The most appropriate configuration for your Kerberos security provider depends on your overall authentication and network infrastructure, as well as where your Secure Remote Access Appliance is located in your network. The examples in the following section demonstrate typical setups, while the chart below explains each of the Kerberos security provider options.
|Keep display name synchronized with remote system||If selected, a Kerberos-authenticated user's display name will be that of their User Principal Name. If deselected, display names can be edited locally on the Secure Remote Access Appliance.|
User Handling Mode
Allow all users
|Allows anyone who currently authenticates via your KDC to log into your Secure Remote Access Appliance.|
|Allow only user principals specified in the list||Allows only specified user principals to log into your Secure Remote Access Appliance.|
|Allow only user principals that match the regex||Allows only user principals who match a Perl-compatible regular expression (PCRE) to log into your Secure Remote Access Appliance.|
SPN Handling Mode
Allow all SPNs
|Allow all configured Service Principal Names (SPNs) for this security provider.|
|Allow only SPNs specified in the list||Allow only specific SPNs selected from a list of currently configured SPNs.|
|Default Policy||Select a group policy as the default for users authenticating against this Kerberos security provider.|
Browsers may use different methods to canonicalize the hostname for a site, including performing a reverse lookup of the IP of the hostname specified in the URL. The SPN canonicalization of this address may cause the browser to request an SPN based on an internal hostname rather than the appliance hostname.

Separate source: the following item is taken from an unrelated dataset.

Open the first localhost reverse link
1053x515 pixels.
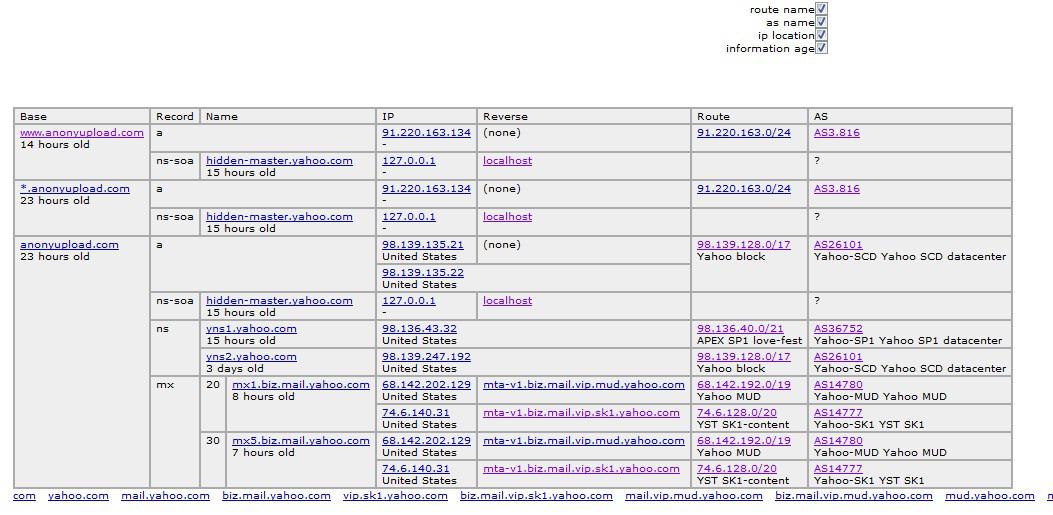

For example, a BeyondTrust site built as hostname support.example.com may ultimately resolve to the hostname internal.example.com.
support.example.com → 10.0.0.1 → 188.8.131.52.in-addr.arpa → internal.example.com
The BeyondTrust software expects the SPN in the form of HTTP/ followed by the hostname configured in the BeyondTrust software during purchases or upgrade (HTTP/support.example.com). If the browser canonicalizes the hostname to an internal hostname and uses that hostname for the SPN (HTTP/internal.example.com), authentication will fail unless you have registered SPNs for both HTTP/internal.example.com and HTTP/support.example.com and installed them on your Secure Remote Access Appliance.
If SPNs for multiple hostnames are imported, the BeyondTrust software will use the site hostname to which it was previously able to connect as a client. Therefore, if you are experiencing Kerberos authentication issues, it is advised to import a keytab for each hostname to which the site might canonicalize.